Massachusetts state lawmakers seem more ready than ever to legalize sports betting. A conference committee of select lawmakers from both the Senate and House is working on a compromise bill this month, with only a handful of differences to iron out. One is whether wagering on college sports should be allowed under the law.
But reaching an agreement on college sports betting in Massachusetts is no easy task. It could be the biggest hurdle to reconciling a sports betting bill passed overwhelmingly by the Massachusetts House last July and amended by the Senate on April 28. The House last year included college sports betting in its bill. The Senate this year did not.
At least two members of the six-member committee trying to reach a compromise are at odds on the issue.
Industry supporters, however, are hanging tough.
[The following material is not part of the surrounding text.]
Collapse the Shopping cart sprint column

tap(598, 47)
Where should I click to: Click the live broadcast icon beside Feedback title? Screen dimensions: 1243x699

The American Gaming Association (AGA) – a top trade association for the US gaming industry – made a direct appeal for college sports betting legalization in a May 19 letter to Massachusetts state lawmakers.
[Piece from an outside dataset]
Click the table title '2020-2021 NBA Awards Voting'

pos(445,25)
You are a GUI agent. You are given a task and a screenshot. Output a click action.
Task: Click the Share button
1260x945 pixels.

“Legal sports betting enhances consumer protections and helps promote transparency and game integrity, while also supporting job growth and generating tax revenue,” wrote the AGA. “Prohibiting wagers on collegiate sports would … hinder the growth and development of a legal sports betting industry in Massachusetts.”
AGA Makes Case For Legal College Sports Betting
College sports account for almost 20 percent of legal sports betting in the US, the AGA said in its letter. Of $57.7 billion wagered in 2021, the AGA estimates $11.5 billion was bet on college sports. At least $3 billion was wagered on the NCAA March Madness men’s basketball tourney alone, according to the AGA.
Massachusetts hasn’t received a penny of that revenue.
Instead, Massachusetts sports bettors wager on the black market, or over state lines in legal states like New Hampshire, Rhode Island, and, most recently, Connecticut.
Should Massachusetts legalize sports betting the result could be hundreds of millions of dollars in recurring state revenue. An online sports betting tax rate of 15 percent (12.5 percent retail) proposed by the Massachusetts House last year could be quite lucrative for college-rich Massachusetts.
Double that rate to the 30 percent tax on online bets (25 percent retail) proposed by the Senate, and Massachusetts could be looking at a potential windfall.
Consumer Protections At Play?
Including college sports in the legal framework is a consumer protection issue too, the AGA said. The group also denies the notion that legal betting on college sports increases the risk of corruption.
“Prohibiting wagers on collegiate sports would not only hinder the growth and development of a legal sports betting industry in Massachusetts, it also puts consumers at risk by encouraging their continued reliance on the illegal market and fails to protect the integrity of games and wagers,” wrote the AGA.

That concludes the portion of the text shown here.